__Extracted text__.
..............................

Best-laid Plans of Mice and Men

In our last post, we were headed eastward toward Michigan for a bicycle tour of the Upper Peninsula.  Unfortunately, a family emergency halted us in Wisconsin, and we canceled the tour, heading instead back west, to southern California.  Now, after 6000 miles of driving and only 40 miles of riding (we went on two short rides in Wisconsin while visiting family there) we are finally back home, planning a new trip.

Our automobile diversion took us across Iowa, Nebraska, Colorado, Utah, a corner of Arizona, Nevada, and a two-hour traffic jam over the mountains into the L.A. basin.  By the time we crossed Utah, the limitations of running an office on the road became clear, so we filled the last remaining space in the car with a multi-function printer, which did come in handy over the next week.  Our trip home took us up the Pacific Coast Highway (PCH), adding an extra day to the journey, but giving time for reflection and the chance to scope out the scenic route so many of our bicycle-tourist guests this summer have journeyed.

The amazing PCH is truly beautiful, but a tortuous route along the coastal cliffs much too daunting for our aged bones to consider riding on the bike.  At Cresent City, CA, we headed inland to the Interstate and home, saving the Oregon coast for another time, having driven most of it 18 years ago.  That portion, we might consider for bicycling.

..............................

__Tasks and exercises__.
(1) Answer these from the travel post about the canceled bicycle tour, one answer per line, marked the same way:
(a) How many miles of driving and how many miles of riding did the trip add up to?
(b) What did they put in the last remaining space in the car?
(c) How many years ago had they driven most of the Oregon coast?
(2) Please revise the travel post, starting with "In our last" and going on through "a new trip.", and write that passage out with "Wisconsin" changed to "Minnesota" throughout.
(3) Pick up the travel post about the canceled bicycle tour after its final sentence and keep it going.

__Raw data__.
..............................

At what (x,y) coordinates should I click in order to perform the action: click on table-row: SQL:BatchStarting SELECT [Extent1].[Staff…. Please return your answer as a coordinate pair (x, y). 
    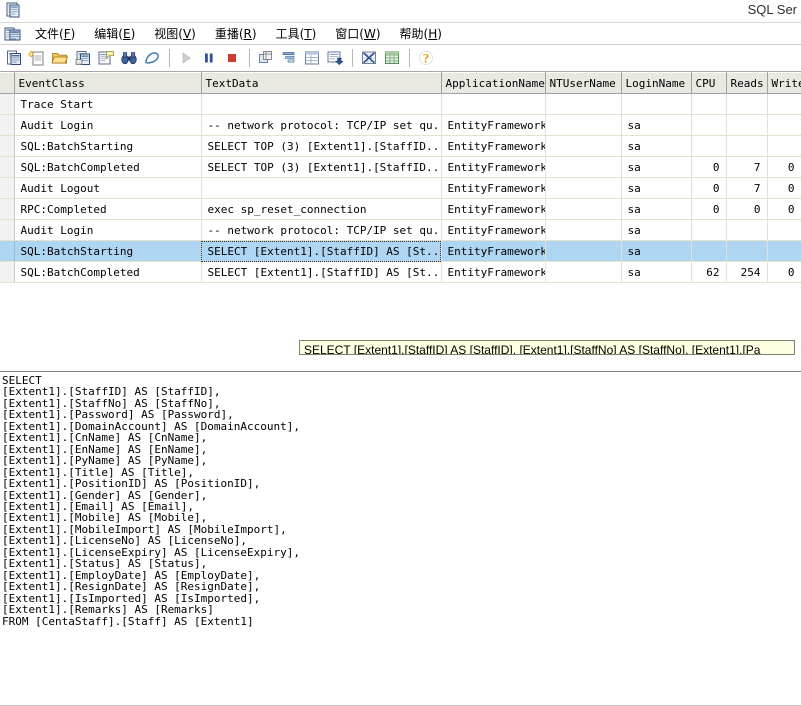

..............................

__Task-by-task answers__.
(1)
(a) 6000 miles of driving and 40 miles of riding.
(b) A multi-function printer.
(c) 18 years ago.

(2)
In our last post, we were headed eastward toward Michigan for a bicycle tour of the Upper Peninsula.  Unfortunately, a family emergency halted us in Minnesota, and we canceled the tour, heading instead back west, to southern California.  Now, after 6000 miles of driving and only 40 miles of riding (we went on two short rides in Minnesota while visiting family there) we are finally back home, planning a new trip.

(3)
But, now, we are faced with continuing our training in the rainy Pacific Northwest, where el ninõ is scheduled to bear down on us later this week, before heading out at the end of October for Florida, where we plan to ride the Keys, then ferry to mid-state to bicycle back to our starting point.  The new trip is much longer, with longer riding days, than the Michigan trip would have been, and is self-supported, meaning we have to tow the loaded trailer and share in the cooking and group camp duties.  But, Florida is as flat as bicycling ever gets, so it may be doable, even for old folks who have spent the last three weeks sitting and look forward to yet another week in the car before the ride.

During our 3-week travels, we did manage to keep up with work, to some extent.  WiFi is now nearly everywhere, with the exception of the small beach hotel we landed in, the only room available after a harrowing drive over winding mountain roads in the dark.  But, the cafe across the street had service, letting us catch up during breakfast, and we found another hotspot in a larger town up the coast at lunch time.  Having a printer was helpful for printing contracts, maps, and diagrams.  During the nearly two-week bike trip upcoming, we plan to carry only a Netbook, and will be camping, so expect limited service and not much time to tarry in coffee shops while keeping up with the rest of the tour group.  And, another two weeks in transit with long days in the car will also limit access.  Perhaps vacations are still possible in the Internet Age, even if not totally disconnected from that from which you need a vacation…

Cypress, Monterey Peninsula, California


Bike Friday Saturday

Less than a week before we head east, and a bit over two weeks before our bike tour begins, we are out on the bike again for a training ride. We were planning to go on Thursday, but too many things going on: work, late reservations from bike tourists on the Adventure Cycling Association’s Pacific Coast Trail, etc. Friday, of course was out of the question. So, here we are, Labor Day weekend, on the road.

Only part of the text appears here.